Cobertura de crime de ódio

A juíza Fabriziane Zapata, coordenadora do Núcleo Judiciário da Mulher e titular do Juizado de Violência Doméstica e Familiar do Riacho Fundo, enfatiza que o feminicídio não se trata de um crime passional, nem de um ato praticado por alguém que amou demais; é um crime de ódio e, assim, deve ser apresentado.

“A cobertura midiática de casos de feminicídio, especialmente aqueles seguidos de suicídio, é um tema delicado e de grande responsabilidade. Evitar o sensacionalismo é crucial. Reportagens que exageram detalhes gráficos ou emocionais podem glorificar ou romantizar o ato, o que é extremamente perigoso”, alerta a magistrada.

Zapata destaca que é importante não divulgar detalhes específicos sobre o método utilizado no crime e no suicídio, visto que pode evitar a imitação por parte de pessoas vulneráveis.
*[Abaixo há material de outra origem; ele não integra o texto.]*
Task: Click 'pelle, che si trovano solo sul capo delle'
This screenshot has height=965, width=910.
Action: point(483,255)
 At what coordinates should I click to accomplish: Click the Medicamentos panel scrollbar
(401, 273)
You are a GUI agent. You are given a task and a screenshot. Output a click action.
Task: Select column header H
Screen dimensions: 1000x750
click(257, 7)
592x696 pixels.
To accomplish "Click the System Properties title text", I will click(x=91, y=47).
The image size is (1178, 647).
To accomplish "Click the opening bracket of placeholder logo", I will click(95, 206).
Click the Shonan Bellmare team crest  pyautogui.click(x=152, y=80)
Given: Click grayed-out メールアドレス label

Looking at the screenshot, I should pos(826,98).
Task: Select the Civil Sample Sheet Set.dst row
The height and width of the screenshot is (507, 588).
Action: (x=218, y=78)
“O caso deve ser inserido dentro de um contexto mais amplo de violência de gênero e feminicídio, destacando a necessidade de políticas públicas e medidas preventivas. A cobertura deve ser utilizada para educar o público sobre os sinais de alerta e os recursos disponíveis para vítimas de violência doméstica e para o autoconhecimento, de modo que a pessoa saiba quando se encontra no limite e que precisa buscar ajuda profissional”, orienta.

Busque ajuda

O Metrópoles tem a política de publicar informações sobre casos de suicídio ou tentativas que ocorrem em locais públicos ou causam mobilização social. Isso porque é um tema debatido com muito cuidado pelas pessoas em geral. O silêncio, porém, camufla outro problema: a falta de conhecimento sobre o que, de fato, leva essas pessoas a se matarem.

“Existe um mito de que a mídia irá estimular outros casos de suicídio com a divulgação do fato, mas o problema é a divulgação errada. A psicoeducação é preventiva, precisamos falar sobre suicídio. A população precisa ser informada de que a grande maioria dos suicídios podem ser evitados com o tratamento psiquiátrico adequado. Há sinais e sintomas possíveis de identificar na pessoa que irá tentar ou cometer o suicídio. Com o reconhecimento destas alterações, a família deve procurar ajuda para a pessoa”, reforça a psiquiatra forense Andrezza Brito.

Depressão, esquizofrenia e uso de drogas ilícitas são os principais males identificados pelos médicos em um potencial suicida. Há problemas que poderiam ser tratados e evitados em 90% dos casos, segundo a Associação Brasileira de Psiquiatria.

Está passando por um período difícil? O Centro de Valorização da Vida (CVV) pode te ajudar. A organização atua no apoio emocional e na prevenção do suicídio, atendendo, voluntária e gratuitamente, todas as pessoas que querem e precisam conversar, sob total sigilo, por telefone, e-mail, chat e Skype, 24 horas, todos os dias.

O Núcleo de Saúde Mental (Nusam) do Samu também é responsável por atender demandas relacionadas a transtornos psicológicos. O Núcleo atua tanto de forma presencial, em ambulância, como a distância, por telefone, na Central de Regulação Médica 192.

O Centro de Valorização da Vida (CVV)  é um dos poucos serviços em Brasília em que se pode encontrar ajuda de graça pelo disque 188. Cerca de 50 voluntários atendem a quem precisa, 24 horas por dia.